ENTRIES PROVIDED Start Marker
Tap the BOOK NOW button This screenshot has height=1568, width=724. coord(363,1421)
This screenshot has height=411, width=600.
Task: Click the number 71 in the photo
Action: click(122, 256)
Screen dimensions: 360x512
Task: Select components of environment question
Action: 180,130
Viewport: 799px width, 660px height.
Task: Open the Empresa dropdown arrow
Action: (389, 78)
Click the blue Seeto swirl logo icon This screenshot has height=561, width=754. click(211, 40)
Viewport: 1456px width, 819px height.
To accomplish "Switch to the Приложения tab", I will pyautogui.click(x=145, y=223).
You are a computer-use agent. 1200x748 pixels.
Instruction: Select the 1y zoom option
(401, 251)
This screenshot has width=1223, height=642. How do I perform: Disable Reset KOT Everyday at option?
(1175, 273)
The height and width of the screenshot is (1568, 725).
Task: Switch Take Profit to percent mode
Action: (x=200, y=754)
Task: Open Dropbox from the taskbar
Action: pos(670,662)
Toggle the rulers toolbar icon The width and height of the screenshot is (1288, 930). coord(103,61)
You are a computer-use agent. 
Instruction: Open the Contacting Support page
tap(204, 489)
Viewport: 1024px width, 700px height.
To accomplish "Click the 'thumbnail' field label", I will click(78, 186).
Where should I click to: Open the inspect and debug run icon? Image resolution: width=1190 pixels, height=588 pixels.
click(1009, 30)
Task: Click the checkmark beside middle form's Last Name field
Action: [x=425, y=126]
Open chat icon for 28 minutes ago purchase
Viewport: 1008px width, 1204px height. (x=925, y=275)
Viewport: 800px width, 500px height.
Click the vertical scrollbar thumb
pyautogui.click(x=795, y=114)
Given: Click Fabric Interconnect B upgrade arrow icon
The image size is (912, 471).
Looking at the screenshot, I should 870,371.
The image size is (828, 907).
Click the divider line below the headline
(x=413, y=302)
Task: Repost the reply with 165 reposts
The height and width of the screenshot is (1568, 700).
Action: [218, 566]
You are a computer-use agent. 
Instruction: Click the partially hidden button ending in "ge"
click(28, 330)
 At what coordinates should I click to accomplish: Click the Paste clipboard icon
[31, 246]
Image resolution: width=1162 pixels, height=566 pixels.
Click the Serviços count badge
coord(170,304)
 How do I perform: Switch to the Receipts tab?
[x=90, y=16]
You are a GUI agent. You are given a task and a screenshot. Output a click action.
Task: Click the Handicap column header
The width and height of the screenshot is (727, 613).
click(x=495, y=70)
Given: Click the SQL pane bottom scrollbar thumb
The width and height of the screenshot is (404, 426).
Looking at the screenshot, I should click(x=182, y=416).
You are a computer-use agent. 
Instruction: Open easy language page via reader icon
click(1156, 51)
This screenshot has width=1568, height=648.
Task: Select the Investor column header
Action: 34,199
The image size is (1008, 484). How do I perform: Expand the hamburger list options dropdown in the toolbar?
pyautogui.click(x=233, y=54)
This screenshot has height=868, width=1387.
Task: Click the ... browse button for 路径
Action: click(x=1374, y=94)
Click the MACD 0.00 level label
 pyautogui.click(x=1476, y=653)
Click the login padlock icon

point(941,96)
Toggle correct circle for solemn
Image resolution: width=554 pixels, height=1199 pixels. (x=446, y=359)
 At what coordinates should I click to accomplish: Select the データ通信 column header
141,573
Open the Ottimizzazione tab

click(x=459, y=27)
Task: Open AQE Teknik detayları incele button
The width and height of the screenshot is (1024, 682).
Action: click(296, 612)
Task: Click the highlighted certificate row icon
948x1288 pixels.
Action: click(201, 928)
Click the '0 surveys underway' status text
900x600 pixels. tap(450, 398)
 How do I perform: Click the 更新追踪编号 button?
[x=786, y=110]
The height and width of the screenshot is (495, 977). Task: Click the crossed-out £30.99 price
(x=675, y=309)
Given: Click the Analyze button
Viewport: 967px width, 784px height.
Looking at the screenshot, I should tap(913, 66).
ENTRIES PROVIDED End Marker
Would you please give all of the records again exactly as they stand?

_EXERCISE ANSWER:_
Tap the BOOK NOW button This screenshot has height=1568, width=724. coord(363,1421)
This screenshot has height=411, width=600.
Task: Click the number 71 in the photo
Action: click(122, 256)
Screen dimensions: 360x512
Task: Select components of environment question
Action: 180,130
Viewport: 799px width, 660px height.
Task: Open the Empresa dropdown arrow
Action: (389, 78)
Click the blue Seeto swirl logo icon This screenshot has height=561, width=754. click(211, 40)
Viewport: 1456px width, 819px height.
To accomplish "Switch to the Приложения tab", I will pyautogui.click(x=145, y=223).
You are a computer-use agent. 1200x748 pixels.
Instruction: Select the 1y zoom option
(401, 251)
This screenshot has width=1223, height=642. How do I perform: Disable Reset KOT Everyday at option?
(1175, 273)
The height and width of the screenshot is (1568, 725).
Task: Switch Take Profit to percent mode
Action: (x=200, y=754)
Task: Open Dropbox from the taskbar
Action: pos(670,662)
Toggle the rulers toolbar icon The width and height of the screenshot is (1288, 930). coord(103,61)
You are a computer-use agent. 
Instruction: Open the Contacting Support page
tap(204, 489)
Viewport: 1024px width, 700px height.
To accomplish "Click the 'thumbnail' field label", I will click(78, 186).
Where should I click to: Open the inspect and debug run icon? Image resolution: width=1190 pixels, height=588 pixels.
click(1009, 30)
Task: Click the checkmark beside middle form's Last Name field
Action: [x=425, y=126]
Open chat icon for 28 minutes ago purchase
Viewport: 1008px width, 1204px height. (x=925, y=275)
Viewport: 800px width, 500px height.
Click the vertical scrollbar thumb
pyautogui.click(x=795, y=114)
Given: Click Fabric Interconnect B upgrade arrow icon
The image size is (912, 471).
Looking at the screenshot, I should 870,371.
The image size is (828, 907).
Click the divider line below the headline
(x=413, y=302)
Task: Repost the reply with 165 reposts
The height and width of the screenshot is (1568, 700).
Action: [218, 566]
You are a computer-use agent. 
Instruction: Click the partially hidden button ending in "ge"
click(28, 330)
 At what coordinates should I click to accomplish: Click the Paste clipboard icon
[31, 246]
Image resolution: width=1162 pixels, height=566 pixels.
Click the Serviços count badge
coord(170,304)
 How do I perform: Switch to the Receipts tab?
[x=90, y=16]
You are a GUI agent. You are given a task and a screenshot. Output a click action.
Task: Click the Handicap column header
The width and height of the screenshot is (727, 613).
click(x=495, y=70)
Given: Click the SQL pane bottom scrollbar thumb
The width and height of the screenshot is (404, 426).
Looking at the screenshot, I should click(x=182, y=416).
You are a computer-use agent. 
Instruction: Open easy language page via reader icon
click(1156, 51)
This screenshot has width=1568, height=648.
Task: Select the Investor column header
Action: 34,199
The image size is (1008, 484). How do I perform: Expand the hamburger list options dropdown in the toolbar?
pyautogui.click(x=233, y=54)
This screenshot has height=868, width=1387.
Task: Click the ... browse button for 路径
Action: click(x=1374, y=94)
Click the MACD 0.00 level label
 pyautogui.click(x=1476, y=653)
Click the login padlock icon

point(941,96)
Toggle correct circle for solemn
Image resolution: width=554 pixels, height=1199 pixels. (x=446, y=359)
 At what coordinates should I click to accomplish: Select the データ通信 column header
141,573
Open the Ottimizzazione tab

click(x=459, y=27)
Task: Open AQE Teknik detayları incele button
The width and height of the screenshot is (1024, 682).
Action: click(296, 612)
Task: Click the highlighted certificate row icon
948x1288 pixels.
Action: click(201, 928)
Click the '0 surveys underway' status text
900x600 pixels. tap(450, 398)
 How do I perform: Click the 更新追踪编号 button?
[x=786, y=110]
The height and width of the screenshot is (495, 977). Task: Click the crossed-out £30.99 price
(x=675, y=309)
Given: Click the Analyze button
Viewport: 967px width, 784px height.
Looking at the screenshot, I should tap(913, 66).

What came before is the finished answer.